Citizenship events have already been canceled and will be rescheduled after the IRCC strike ends.
Immigration minister clearly stated that strike will have severe impact on applications processing and they will be using international networks to process emergency cases.
However, new applicants will be able to submit their applications online and by mail, but minimal to no processing will be done until or unless it is an emergency situation.
As a result, these new applications will also accumulate into the existing processing inventory and we expect that backlog will swell up again beyond 1 million mark.
The department has mentioned on their official website to expect processing delays during the workforce interruption because of IRCC strike, due to the limited capacity.
This includes delays for applications that are presently being given priority, such as those submitted by clients who were affected by the earthquakes in Syria and Turkey.
With IRCC strike, the progress made among all the business lines has been severely affected. Let’s acknowledge that damage has already been done by the strike, even if resolves today.
Applicants are just awaiting decision on their applications under processing, but with ongoing IRCC strike and knowing their application is not being processed is causing severe mental stress.
Lahara Nanda, an international student who recently graduated and applied for get her work authorization (Post Graduation Work Permit) says that she is at risk to leave Canada, if she doesn’t get her work permit in time.
Yasmine Ezazi, Canadian citizenship applicant is directly affected by IRCC strike. She cleared her citizenship test is now stalled at last step of taking the oath of citizenship ceremony.

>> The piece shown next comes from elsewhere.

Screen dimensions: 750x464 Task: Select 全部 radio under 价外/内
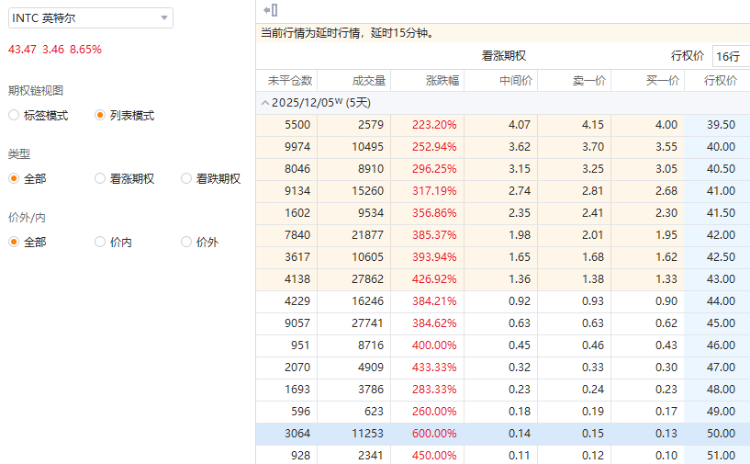[14, 241]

Furthermore, family sponsorship applicants already facing processing delays and staying away from their loved ones will have to wait even longer.
Sooner or later IRCC strike will end, but immigration minister needs to proactively consider aftermath of the strike and prepare for steps to deal with it, rather than just pointing out strike as reason for new backlog.
Reforms to existing immigration programs by removing the conventional “vestigial” requirements that no longer fits into today’s world is now needed more than ever.
On one occasion, PM Justin Trudeau acknowledged that visitor visa requirement of proving that your parents will return back to their home country, should be taken lightly by IRCC. Rather he wants the parents to stay together for support.
Similarly, processing of applications for other categories such as spousal sponsorship should be more streamlined, rather than tedious.
Spousal sponsorship has service standard of 12 months which seems a long time to keep the couples apart as it may result in breakdown of such relationships.
Economic immigration programs such as Express Entry is also facing delays and strike will deteriorate it further as well as strike will definitely affect upcoming rounds of invitations.
More clarity is needed from the immigration minister on strategy to deal with processing delays because of strike, rather than just acknowledging that applicants should expect delays.